Teens Abusing Prescription Drugs
Children are also abusing prescription drugs. Teens commonly trade pills from either their own supply or that of a parent or relative with friends or classmates. Abusing prescription drugs at a young age makes these teens more prone to illegal drug abuse, binge drinking, and smoking as they get older than other teens.
We know we have a problem on our hands. Now the question is what to do about it. Education continues to be important. Many people, teens and adults, feel that self-medicating or experimenting with prescription drugs is harmless because they are prescribed by a doctor, and somehow that makes it seem safer. More people need to understand that abusing prescription drugs is just as harmful as using illegal substances.

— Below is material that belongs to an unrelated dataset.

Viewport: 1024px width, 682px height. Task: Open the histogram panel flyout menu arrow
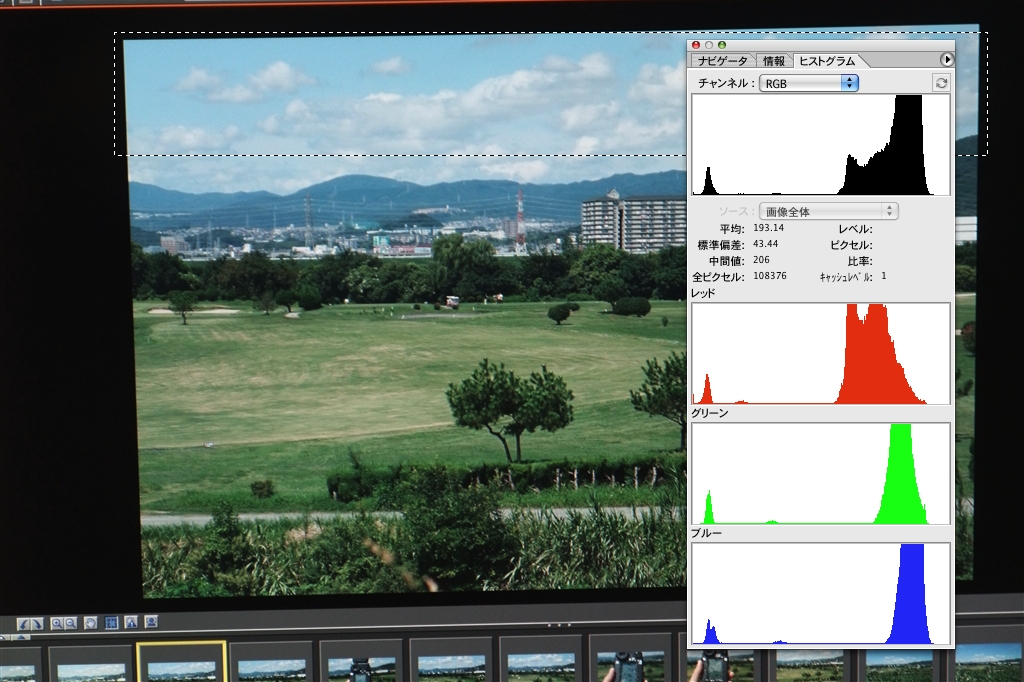947,60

Better monitoring of patients is also necessary to curb the prescription drug problem. We don’t want to deny people the pain relief they really need, and prescription painkillers provide necessary relief to many people. Increased screening and monitoring by physicians will help, as well as prescription databases that keep track of who is getting prescriptions filled. In some cases, different types of pain management, such as acupuncture and chiropractic care, can be used. Finally, the general public needs to be aware of the problem and parents should keep their prescription meds locked up in order to keep them out of the wrong hands.